Sunken ship spurs doubts about French nuclear stand
Paris
Three Mile Island may have come to France. At first glance, the sinking last weekend of the French freighter Mont Louis off the Belgian coast with nuclear material on board bears little direct similarity with the 1979 accident at the Pennsylvania nuclear plant.
No trace of radioactive contamination has been found, and the huge canisters carrying uranium hexafluoride are said to be still intact.
But just as Three Mile Island raised serious doubts about nuclear energy in the United States, the Mont Louis accident has raised questions rarely asked before in France, a world leader in nuclear technology.
What is our government hiding, the French ask. Is nuclear energy really safe?
''Because of this accident,'' says the French daily Le Monde, ''the public is discovering that radioactive materials are not only arms capable of annihilating the globe (and) providing us with our daily electricity, but (are) also the object of international trade necessitating numerous transports.''
The issue of nuclear transport has been magnified by the French government's seeming attempt to cover up the affair.
No announcement was made about the accident until the environmental group Greenpeace revealed the nature of the cargo the Mont Louis was carrying - and this nearly 24 hours after it sank.
''There was no danger, so there was no point in issuing a statement,'' a French Transport Ministry official explained.
Even after a public furor arose, officials seemed unconcerned and evasive. Only yesterday did they acknowledge that three barrels of lightly enriched uranium were aboard. The secretary of state of maritime affairs, Guy Lengagne, did not even bother to return from vacation. He refuses to discuss future radioactive cargoes, especially the details of an imminent shipment of 260 kilograms of plutonium to Japan.

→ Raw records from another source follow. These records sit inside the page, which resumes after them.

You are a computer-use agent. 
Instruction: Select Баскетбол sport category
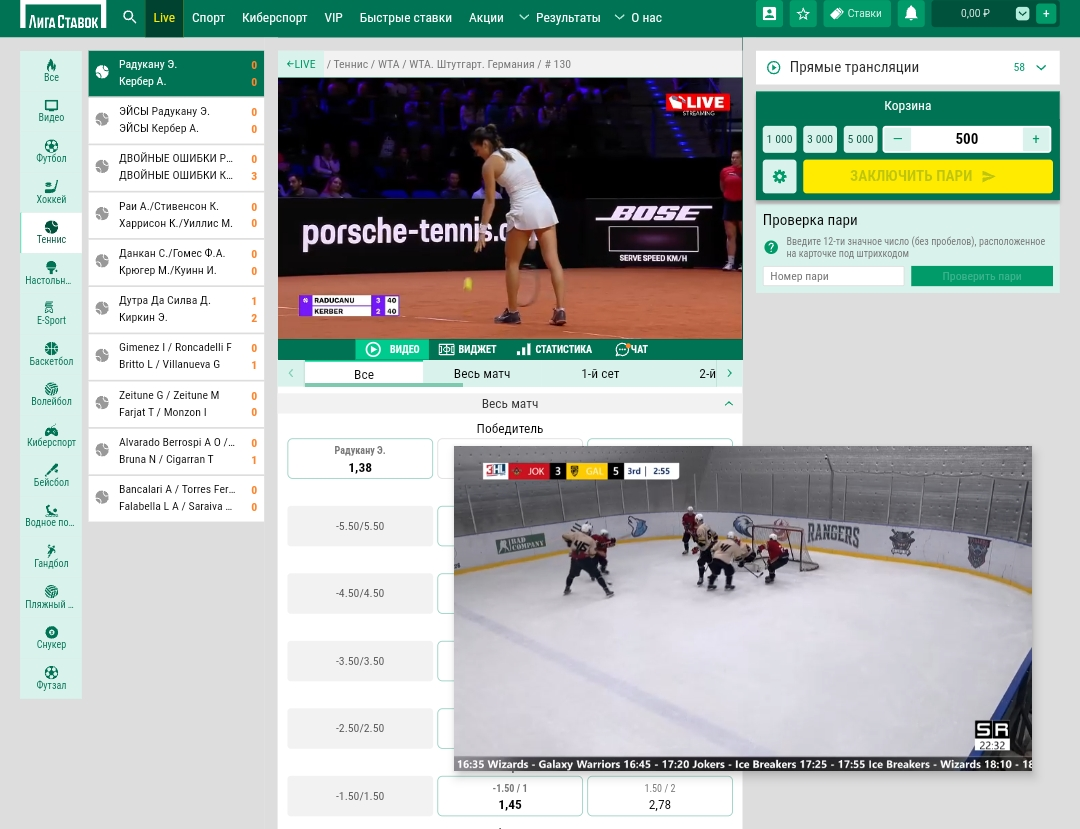(x=51, y=354)
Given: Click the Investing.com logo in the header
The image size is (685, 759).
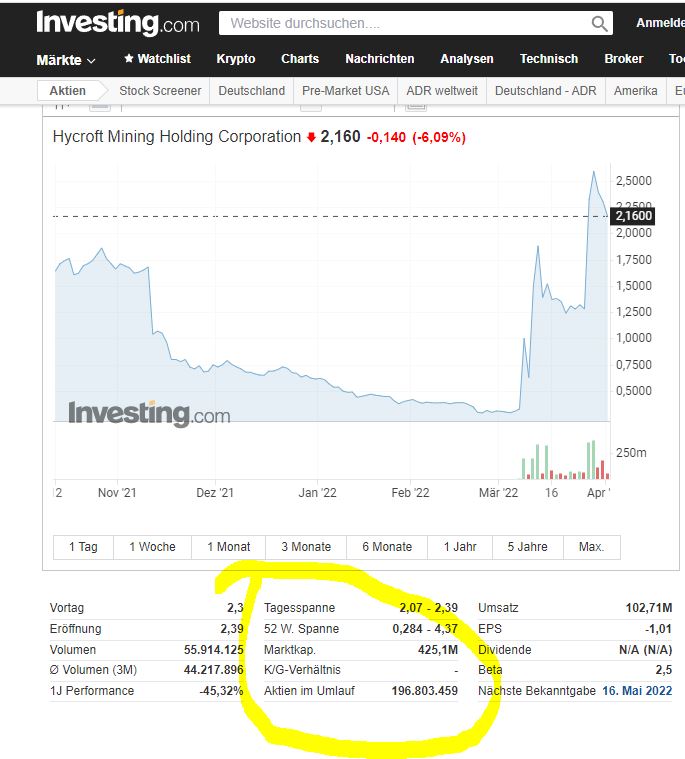Looking at the screenshot, I should (118, 23).
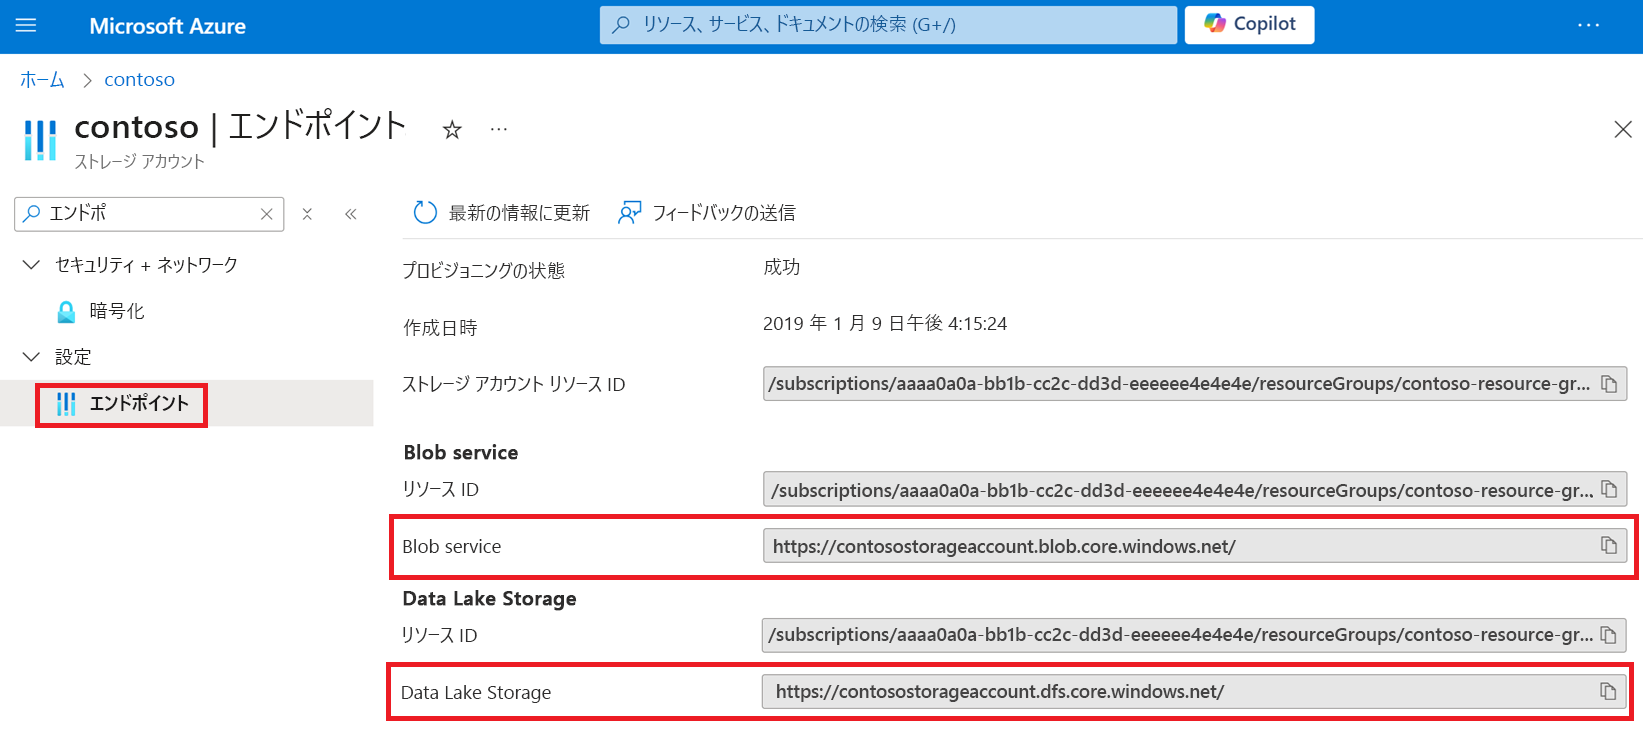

French governments have never faced much questioning about nuclear policy. When a crash nuclear program to lessen dependence on foreign energy supplies was undertaken following the first oil shock of 1973, it enjoyed wide public support.
But in the late 1970s, ecological groups opposing nuclear power grew more active. Some large demonstrations were held, and the antinuclear ecologist candidate Brice Lalonde polled some 1.1 million votes in the 1981 presidential election.
Still, no one in power felt much pressure to cut back on the program. In fact , the week after the Three Mile Island accident President Valery Giscard d'Estaing announced a speedup in nuclear plant construction.
The election of Socialist Francois Mitterrand in 1981 caused no significant change.
During the campaign, Mr. Mitterrand promised to hold a national referendum on the issue. But once in power, he ordered the construction of six more nuclear plants in 1982 and 1983. Thanks to this construction, officials from Electricite de France now proudly boast that some 55 percent of the country's electricity is nuclear-produced, the highest percentage in the world.
Not surprisingly, antinuclear activisits are horrified. But their inability to stall the program has been matched by their declining influence.
A few weeks ago, they were only able to muster a few dozen people to protest the construction of the controversial Malville Breeder reactor plant near Lyon.
The Mont Louis accident may change the French view of nuclear power. Banner headlines have brought the nuclear issue back into the public consciousness.
By acting responsibly, only releasing information when it had verified the facts, the ecologists have gained respectability.
International pressure may even cause the French government to budge.
The Belgian government has formally expressed its displeasure with the initial French silence on the matter. And British and French unions have called for an end to nuclear maritime transport.
Pressure is sure to grow if further complications result from the accident. Divers will begin retrieving the containers of radioactive material later this week. The operation could take as long as three weeks. Meanwhile, regular samplings of water in the area are to be taken as a precaution that no contamination spreads - for if it does, the French antinuclear movement is bound to spread as well.